Your instructions.
Please return the lines below verbatim, beginning at the one that has "You are a GUI" and stopping after the one that has "Task: Click the", and add no other lines.

Entries supplied.
_ _ _ _

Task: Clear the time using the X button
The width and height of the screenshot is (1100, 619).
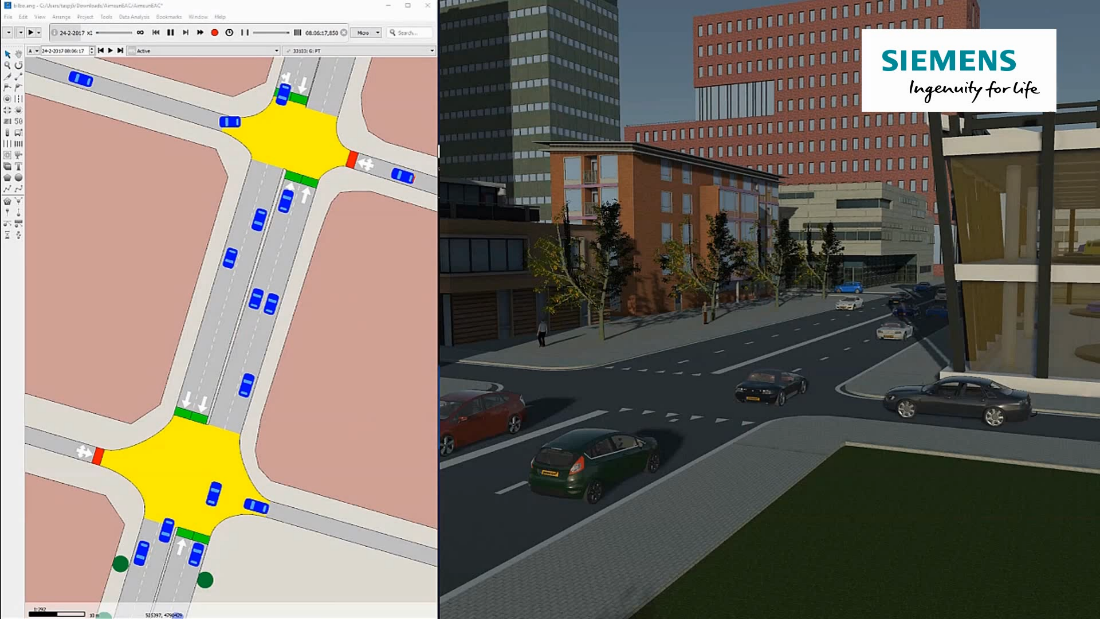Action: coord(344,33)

_ _ _ _

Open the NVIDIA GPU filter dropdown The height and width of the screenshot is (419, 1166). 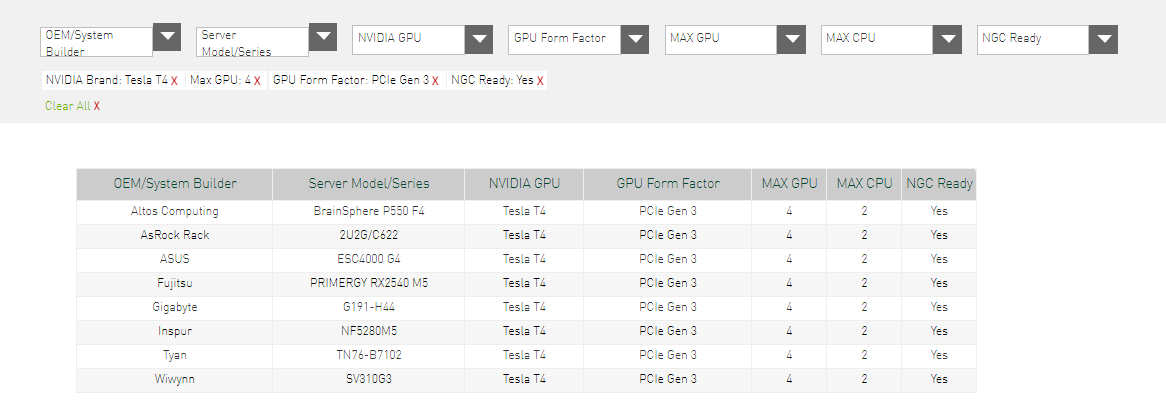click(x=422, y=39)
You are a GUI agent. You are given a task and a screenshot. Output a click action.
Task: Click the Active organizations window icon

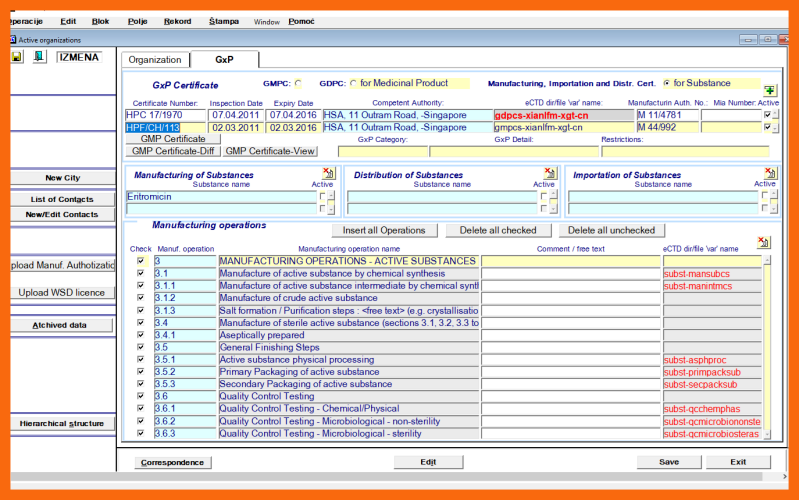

_ _ _ _

Exercise solution.
You are a GUI agent. You are given a task and a screenshot. Output a click action.
Task: Click the Active organizations window icon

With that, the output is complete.